Drawing inspiration from open source movement, user listservs, music and video file sharing, social networking, and especially online and offline gaming subcultures, the workshop aims to be user-driven and part-user-designed. Considered as an experiment in problem-based research, the workshop aspires to involve players as gamers whose embodied interactions within a gamespace generate real-time feedback that actively shapes the parameters of that space as a domain of collaborative knowledge production.

This workshop will explore the implications of moving from content orientation to problem orientation in research design and knowledge production. Along these lines, the working hypothesis of this workshop is that collaborative laboratory-oriented research, centered around an open-ended and re-enactable public experiment, can interface theory and practice in and as the development of an interactive game space.

Among the topics we will consider are: Anthropology of games and gaming,  Procedural Rhetoric,  Gamification,  Gamespace.

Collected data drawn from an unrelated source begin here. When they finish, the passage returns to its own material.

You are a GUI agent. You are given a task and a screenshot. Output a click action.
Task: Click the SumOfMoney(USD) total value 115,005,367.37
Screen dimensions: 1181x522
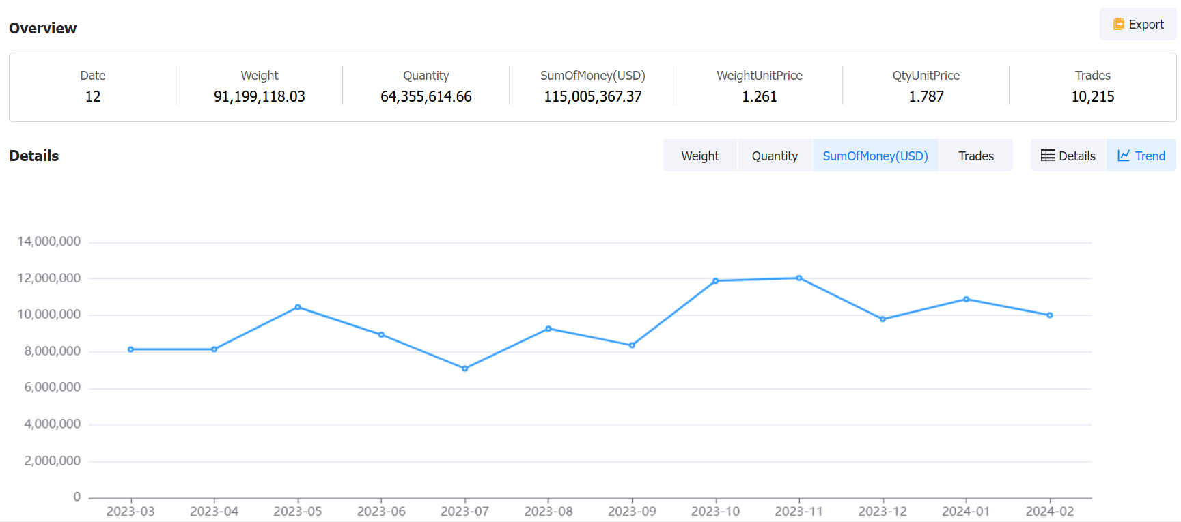click(x=593, y=97)
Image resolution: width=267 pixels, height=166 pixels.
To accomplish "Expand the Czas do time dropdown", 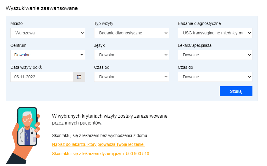I will (x=215, y=77).
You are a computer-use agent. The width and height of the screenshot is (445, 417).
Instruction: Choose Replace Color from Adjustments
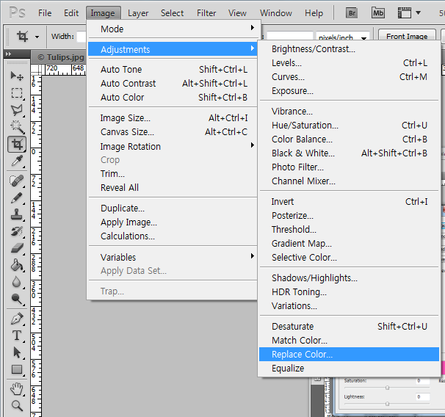tap(302, 355)
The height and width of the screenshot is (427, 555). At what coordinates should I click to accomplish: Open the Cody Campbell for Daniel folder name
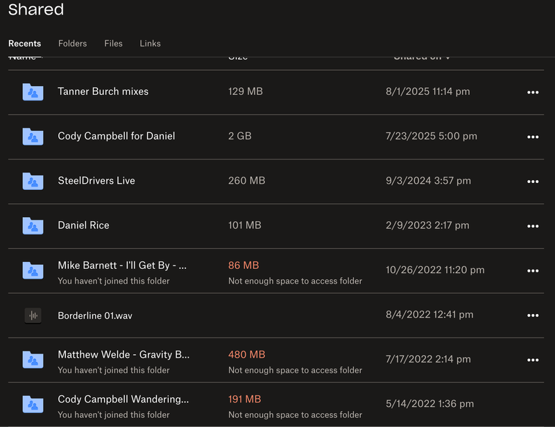[x=116, y=137]
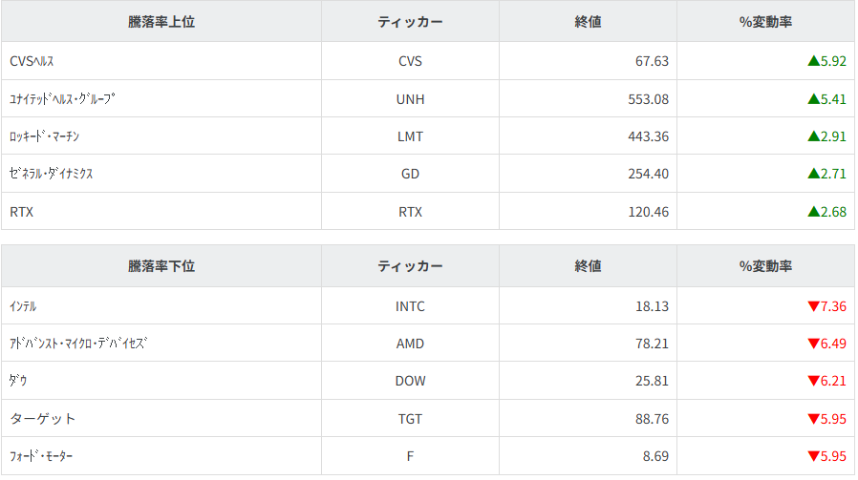The height and width of the screenshot is (480, 858).
Task: Click the 騰落率下位 column header
Action: tap(161, 266)
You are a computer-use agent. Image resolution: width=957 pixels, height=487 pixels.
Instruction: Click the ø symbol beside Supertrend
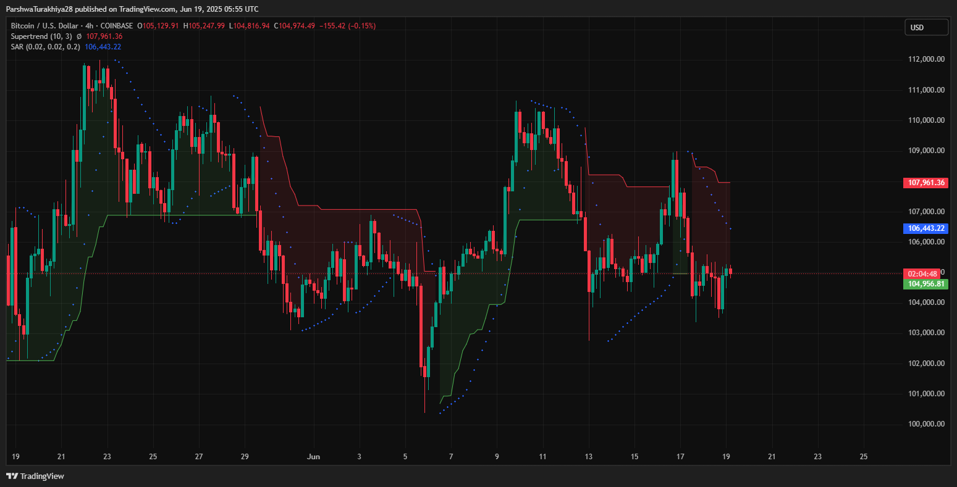tap(79, 36)
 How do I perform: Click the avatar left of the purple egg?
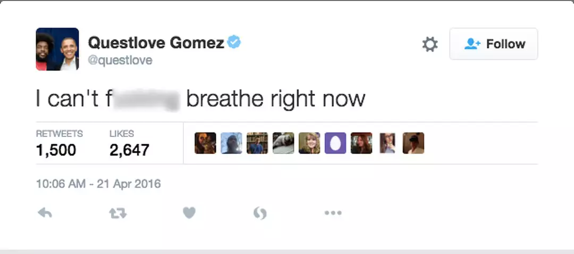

  • Bogost, Ian. 2008. "The Rhetoric of Video Games." The Ecology of Games: Connecting Youth, Games, and Learning. Katie Salen, ed. The John D. and Catherine T. MacArthur Foundation Series on Digital Media and Learning. Cambridge, MA: The MIT Press. Pp. 117-140. 
  • Fuchs, Mathias et al., Eds. 2014. "Introduction." Rethinking Gamification. meson press. Pp. 7-20. 
  • Scharpe, Niklas. 2014. "Gamification and Governmentality." Rethinking Gamification. Mathias Fuchs et al., Eds. meson press. Pp. 21-46. 
  • Sicart, Miguel. 2011. Against Procedurality.The International Journal of Computer Game Reserach. 11 (3). 

Supplemental Reading:

  • Wark, McKenzie. 2007. Gamer Theory. Cambridge; London:  Harvard University Press.